Copy out the material below word for word, from the line containing "You are a computer-use" through the end, including both ends. Leave out the pictures.

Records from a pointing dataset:
________
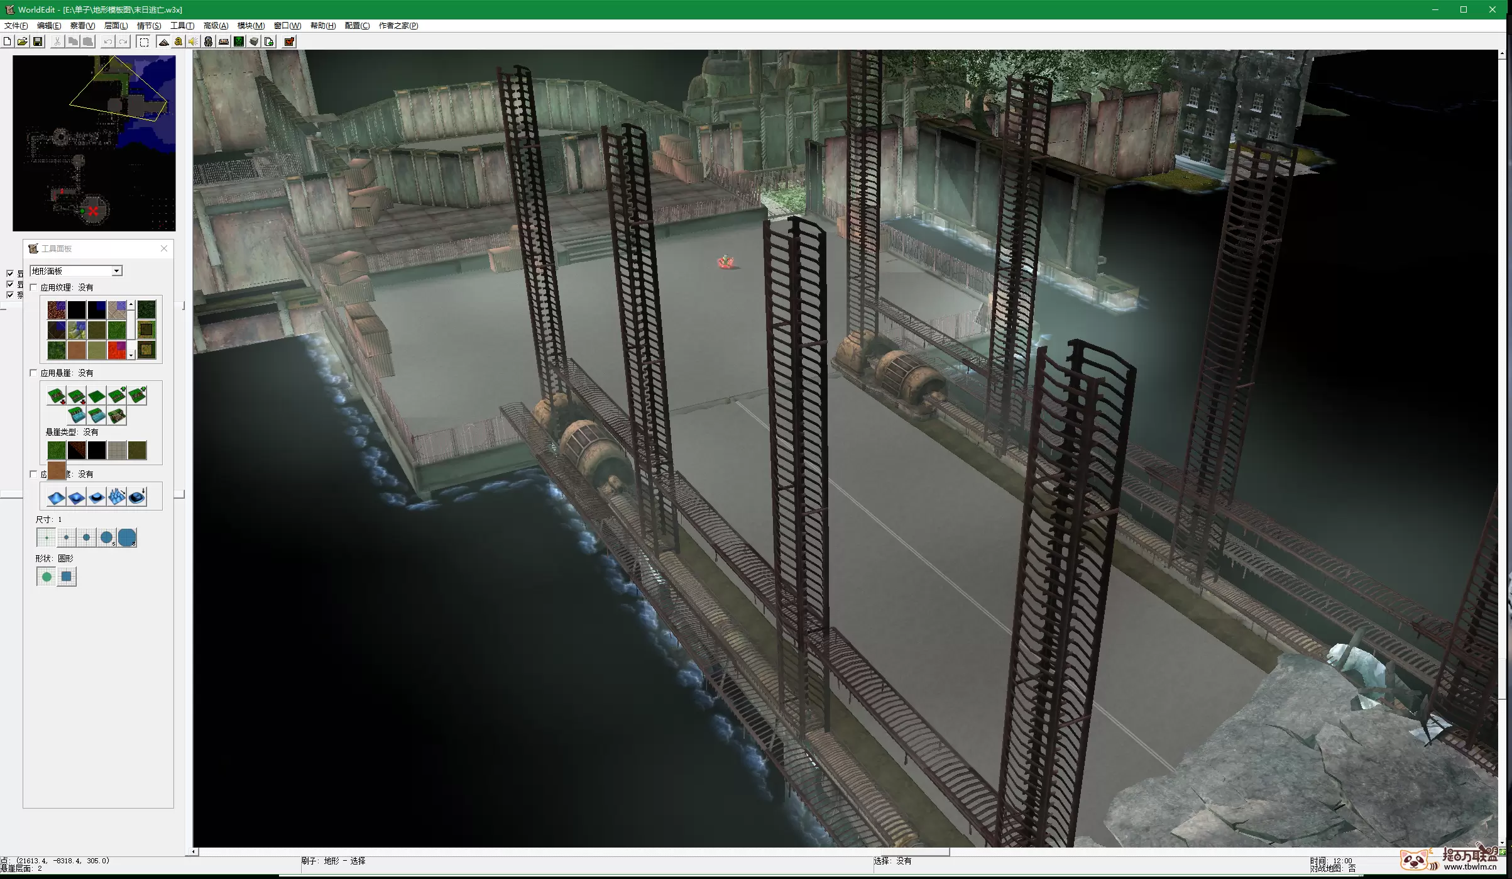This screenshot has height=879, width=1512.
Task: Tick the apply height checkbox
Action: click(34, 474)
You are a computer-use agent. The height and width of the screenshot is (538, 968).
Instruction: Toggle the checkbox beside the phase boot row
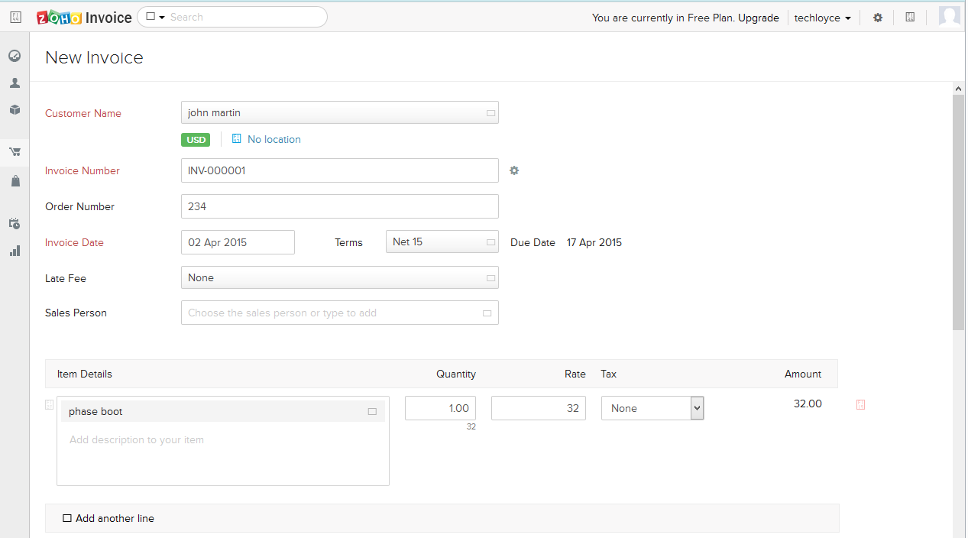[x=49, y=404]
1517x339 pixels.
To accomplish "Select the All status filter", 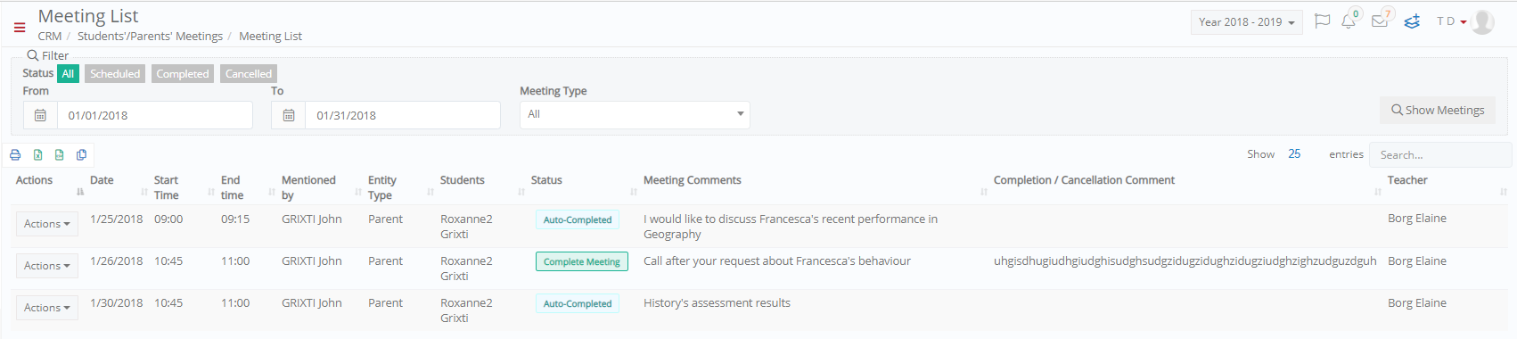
________
Task output:
You are a computer-use agent. The height and width of the screenshot is (538, 968).
Instruction: Toggle the checkbox beside the phase boot row
[x=49, y=404]
1517x339 pixels.
To accomplish "Select the All status filter", 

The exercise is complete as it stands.